## Supervised Learning
### Logistic Regression

## Heart Attack Possibility
### Problem Statement:
With the given data you are required to identify the key hidden patterns accociated with heart attack and use the information to build a predictive model which can identify and predict the possibility of getting a heart attack.

### Solution:
Building a predictive model comprising of Logistic Regression which can identify the patients who are likely to have a heart attack and also predict the possibility of getting a heart attack.

### Approach:
- EDA: Exploratory Data Analysis.
- Preparing the data for modeling.
- Training the model.
- Model Evaluation.
- prediction on test data.

In [None]:
# Ignoring warnings
import warnings
warnings.filterwarnings('ignore')

In [None]:
# Importing relevant libraries.
import numpy as np
import pandas as pd
import matplotlib.pyplot as plt
import seaborn as sns
import statsmodels.api as sm
import sklearn

In [None]:
from sklearn.model_selection import train_test_split
from sklearn.preprocessing import MinMaxScaler
from sklearn.linear_model import LogisticRegression
from sklearn.feature_selection import RFE
from statsmodels.stats.outliers_influence import variance_inflation_factor
from sklearn import metrics

In [None]:
# Setting the visual preferance
plt.style.use('dark_background')

## Task 1: EDA - Exploratory Data Analysis
- ### Subtask 1.1: Read and understand the data.

In [None]:
df = pd.read_csv('../input/health-care-data-set-on-heart-attack-possibility/heart.csv')

In [None]:
df.head()

In [None]:
df.info()

In [None]:
df.shape

In [None]:
df.duplicated().sum()

In [None]:
round(df.isnull().sum()/len(df.index)*100,4)

##### Explanation: 
The data set has total of 303 rows and 14 columns out of which there are 13 independent and 1 dependent variable which are all numerical. There is no missing values in the data set and there is only 1 duplicate value which can be removed.

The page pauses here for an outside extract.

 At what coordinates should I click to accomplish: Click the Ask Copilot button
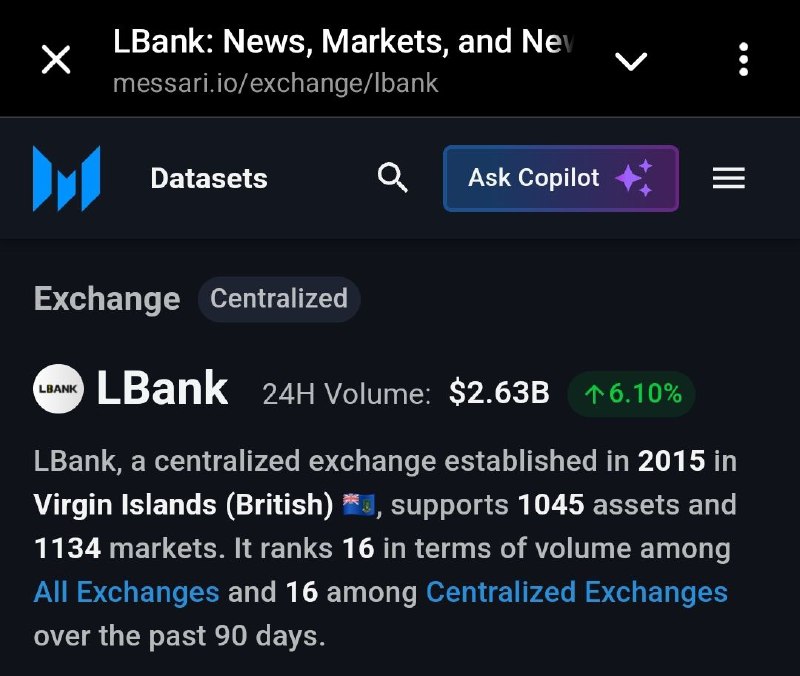(561, 178)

- ### Subtask 1.2: Assigning proper column names

In [None]:
df.rename(columns = {'cp': 'chest pain', 'trestbps': 'resting BP', 'chol': 'cholestoral', 'fbs': 'fasting Blood sugar',
                    'restecg': 'resting ECG', 'thalach': 'maximum heart rate', 'exang': 'exercise induced angina',
                    'oldpeak': 'ST depression', 'ca': 'no.of major vessels blocked', 'thal': 'defect'}, inplace = True)

In [None]:
df.head()

- ### Subtask 1.3: Outliers

In [None]:
var = df.drop('target', axis = 1).columns

In [None]:
plt.figure(figsize = (15,15))
for x in enumerate(var):
    plt.subplot(5,3,x[0]+1)
    sns.boxplot(x[1], data = df, palette = 'Purples')
plt.show()

In [None]:
outliers = ['resting BP', 'cholestoral', 'maximum heart rate', 'ST depression', 
            'no.of major vessels blocked', 'defect']

In [None]:
plt.figure(figsize = (15, 10))
for x in enumerate(outliers):
    plt.subplot(2,3,x[0]+1)
    sns.boxplot(x[1], data = df, palette = 'Purples')
plt.show()

In [None]:
df['resting BP'].quantile([0.25,0.50,0.75,0.90,0.95,0.99])

In [None]:
df.loc[df['resting BP']> 160, ['resting BP']] = 160

##### Explanation:
There are not much outliers in the dataset. There are very few data points which are outliers and this can be ignored. Only the variable 'resting BP' had around 4% of the data as outliers hence this was treated by capping the outliers to the 95th percentile. 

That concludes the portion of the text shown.